I say no more; and am certainly not determining the question. However, given the amount of time that was spent on the point, and given its possible importance in other cases, the approach I would have been minded to take (but for the undertaking now given by Optis) ought at least to be stated. For the future, it will be imperative to ensure that a claimant’s attitude to the terms of any licence that the court may order is locked down well in advance of trial. The problem with the undertaking offered by Optis and accepted by the Court is that it leaves a gap between (i) this Judgment on Consequential Matters and (ii) the point in time at which Optis accepts the FRAND licence unpoliced, in the sense that (without protection from this Court) both parties are at liberty to act in a manner that is inconsistent with the terms of the licence that I have declared to be FRAND. Optis are not entitled, absent strong grounds (which have not been articulated) to an automatic stay, and Apple most certainly are entitled to some protection from the otherwise uninhibited ability in Optis to pursue the EDTX Proceedings (to take the most potent example). The solution that I have adopted – instead of obliging Optis to sign up to the FRAND licence now (which is a point that has not been argued) – is to incorporate sufficient protection for Apple in the order consequential on the Judgment and the Judgment on Consequential Matters. I return to this below.
WHETHER THE FRAND LICENCE SHOULD EMBRACE 5G STANDARDS
As was noted above, the FRAND Question concerned the appropriate rate for a licence in the following terms, to quote again from Optis’ Position Statement in Trial E: (Footnote: 95)
“Optis contends that the scope of a FRAND licence in this case is (i) for the [Optis Portfolio] as a whole and not just the Asserted Patents, (ii) worldwide, and (iii) enables Apple to inter alia manufacture and sell devices which operate using 2G, 3G and/or 4G (whether or not those devices are also capable of operating on 5G)…”
As a matter of pleading, it is clear that 5G standards were not in issue before me. However, in my judgment the Court-Determined Licence ought to extend to these standards, for the following reasons:
It was the clear evidence before me that it was Optis’ practice to “throw in” 5G standards into licences that they were otherwise prepared to grant for no additional consideration. Optis had no separate rate for 5G. (Footnote: 96)
That may have been Optis’ approach as at the time this licence should have been entered into (which would have been some time in 2017). (Footnote: 97) Since then, technology has moved on, and 5G is becoming (or has become) an increasingly important standard. However, I consider that I am settling the terms of a FRAND licence which is (at least to an extent) supposed to be FRAND as at around 2017; and is certainly intended to be FRAND over a period of many years.

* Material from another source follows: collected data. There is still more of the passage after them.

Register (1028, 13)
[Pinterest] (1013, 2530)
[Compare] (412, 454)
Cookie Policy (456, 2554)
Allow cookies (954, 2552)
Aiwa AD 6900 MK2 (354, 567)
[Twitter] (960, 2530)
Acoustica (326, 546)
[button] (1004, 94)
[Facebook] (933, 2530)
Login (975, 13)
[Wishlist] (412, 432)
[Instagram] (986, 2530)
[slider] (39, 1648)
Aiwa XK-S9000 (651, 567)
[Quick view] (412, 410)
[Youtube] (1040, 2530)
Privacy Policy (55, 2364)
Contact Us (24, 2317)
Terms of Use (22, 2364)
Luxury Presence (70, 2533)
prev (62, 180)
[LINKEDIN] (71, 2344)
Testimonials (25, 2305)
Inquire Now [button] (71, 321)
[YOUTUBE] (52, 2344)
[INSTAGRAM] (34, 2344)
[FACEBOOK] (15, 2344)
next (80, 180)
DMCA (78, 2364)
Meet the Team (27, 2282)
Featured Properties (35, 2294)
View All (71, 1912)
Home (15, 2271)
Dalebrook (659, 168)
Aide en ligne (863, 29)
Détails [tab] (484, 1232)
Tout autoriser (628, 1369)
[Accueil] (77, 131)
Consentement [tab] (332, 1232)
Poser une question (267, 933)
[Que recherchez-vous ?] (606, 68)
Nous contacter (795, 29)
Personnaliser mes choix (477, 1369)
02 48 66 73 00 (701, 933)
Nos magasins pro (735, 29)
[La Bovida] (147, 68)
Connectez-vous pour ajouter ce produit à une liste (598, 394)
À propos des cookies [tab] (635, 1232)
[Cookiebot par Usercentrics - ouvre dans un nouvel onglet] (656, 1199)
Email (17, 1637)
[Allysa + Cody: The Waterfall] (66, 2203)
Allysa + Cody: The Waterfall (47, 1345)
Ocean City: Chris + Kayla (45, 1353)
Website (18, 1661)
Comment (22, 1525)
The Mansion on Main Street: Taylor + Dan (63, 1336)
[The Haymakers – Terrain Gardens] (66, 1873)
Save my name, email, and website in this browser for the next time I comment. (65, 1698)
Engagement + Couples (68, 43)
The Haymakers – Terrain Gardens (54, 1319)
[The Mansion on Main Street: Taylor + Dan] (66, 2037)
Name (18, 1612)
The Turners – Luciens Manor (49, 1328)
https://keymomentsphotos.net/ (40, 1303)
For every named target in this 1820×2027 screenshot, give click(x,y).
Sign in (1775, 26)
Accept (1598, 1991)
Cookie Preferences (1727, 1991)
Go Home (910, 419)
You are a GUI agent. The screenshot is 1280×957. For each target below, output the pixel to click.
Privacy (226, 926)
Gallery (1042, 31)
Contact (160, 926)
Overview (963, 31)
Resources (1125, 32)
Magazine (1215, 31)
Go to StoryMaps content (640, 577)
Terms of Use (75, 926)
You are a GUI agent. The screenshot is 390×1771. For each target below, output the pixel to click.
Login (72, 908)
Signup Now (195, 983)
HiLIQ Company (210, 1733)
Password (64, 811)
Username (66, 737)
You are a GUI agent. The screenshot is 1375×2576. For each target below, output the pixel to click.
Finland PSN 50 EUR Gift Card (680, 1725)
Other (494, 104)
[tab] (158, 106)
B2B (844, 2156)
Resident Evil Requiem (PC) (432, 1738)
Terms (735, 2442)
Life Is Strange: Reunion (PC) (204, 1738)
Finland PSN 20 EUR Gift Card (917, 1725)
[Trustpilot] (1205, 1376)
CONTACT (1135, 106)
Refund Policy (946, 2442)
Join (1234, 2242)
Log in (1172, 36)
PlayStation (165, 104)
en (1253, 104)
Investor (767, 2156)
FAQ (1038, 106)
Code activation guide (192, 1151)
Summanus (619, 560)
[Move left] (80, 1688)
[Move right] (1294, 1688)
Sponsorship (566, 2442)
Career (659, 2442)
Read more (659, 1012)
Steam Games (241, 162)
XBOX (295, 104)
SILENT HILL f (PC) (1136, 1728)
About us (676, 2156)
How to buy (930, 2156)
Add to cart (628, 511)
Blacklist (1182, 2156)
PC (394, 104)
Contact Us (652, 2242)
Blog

It would be wrong (given that Apple is paying interest from the beginning of 2017) to leave out of account what would surely have been included in a FRAND licence concluded at the beginning of 2017.
Furthermore, as Apple made clear in their submissions, the majority of the Apple Comparables extend to licences going beyond 4G. Some are expressly a licence in relation to 5G, others embrace (more vaguely) any future standards. Either way, the lump sum rates that I have been using to calculate the FRAND rate for the Optis Portfolio have generally embraced, and not excluded, a licence to the use of the 5G standard.
For these reasons, therefore, the Court-Determined Licence should extend to 5G.
PERMISSION TO APPEAL
Introduction
Apple did not seek permission to appeal the Judgment – or, more accurately, the order consequential on the Judgment. Apple reserved its position as regards the order consequential on this Judgment on Consequential Matters. Since the same order is likely to be consequent on both the Judgment and the Judgment on Consequential Matters, and given the interrelationship between the two judgments, I am not going to shut out either party from articulating grounds of appeal that are based upon an interaction between the two judgments, and will extend time accordingly.
This Section deals with Optis’ application for permission to appeal on grounds that arise out of the Judgment alone.
Permission to appeal should be given only where the court considers that the appeal would have a real prospect of success or where there is some other compelling reason for the appeal to be heard. (Footnote: 98) Optis seek a general permission to appeal (i.e. without reference to any particular grounds of appeal) and permission to appeal by reference to draft grounds of appeal containing 12 grounds, although when they are considered, it is clear that these 12 grounds are substantially inter-related.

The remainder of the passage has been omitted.